The highly invasive gando baval (Prosopis juliflora), which has been ravaging Gujarat's fertile lands and causing immense ecological distress, is silently becoming a cornerstone of India's green energy ambitions.
This thorny 'mad' tree is at the heart of a first-of-its-kind green methanol project at Deendayal Port Trust, Kandla. India's annual methanol demand stands at 2.8 million tonnes and rising. Kandla could position the country not just as a consumer of green methanol but as a global hub for its manufacture. With commissioning expected by late 2026 or early 2027, the project places Kandla at the forefront of India's clean fuel transition.

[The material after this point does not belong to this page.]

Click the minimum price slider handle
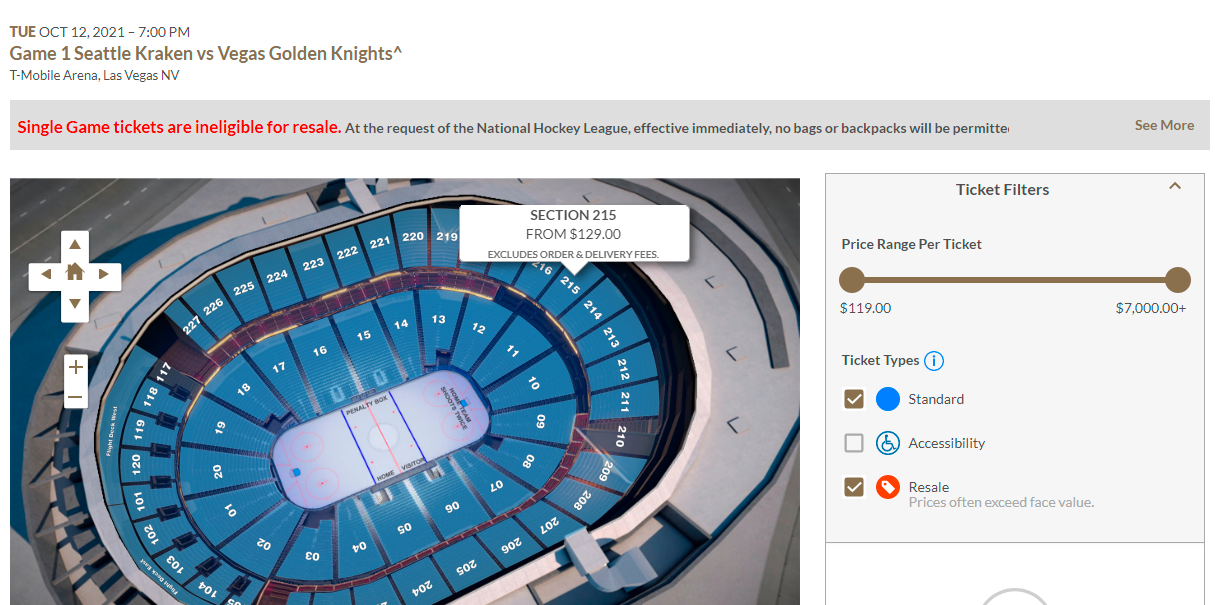Image resolution: width=1215 pixels, height=605 pixels. (852, 280)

Introduced in 1961 to halt the advance of the Rann of Kutch, gando baval has overwhelmed vast stretches of the Banni grasslands, expanding from just 6% coverage in 1997 to more than half today. Its unchecked growth has displaced native species and disrupted fragile ecosystems, prompting sustained — and often costly — restoration efforts.
This very biomass will be harnessed as feedstock for a five-tonne-per-day (TPD) green methanol demonstration plant. The project represents a rare convergence of environmental management and industrial innovation.
Developed at Deendayal Port with technology support from Vadodara-based Ankur Scientific in partnership with Thermax Energy, the initiative is built entirely on indigenous technology. At its core lies a two-stage process:
"The starting point itself changes — from fossil fuels to locally available biomass."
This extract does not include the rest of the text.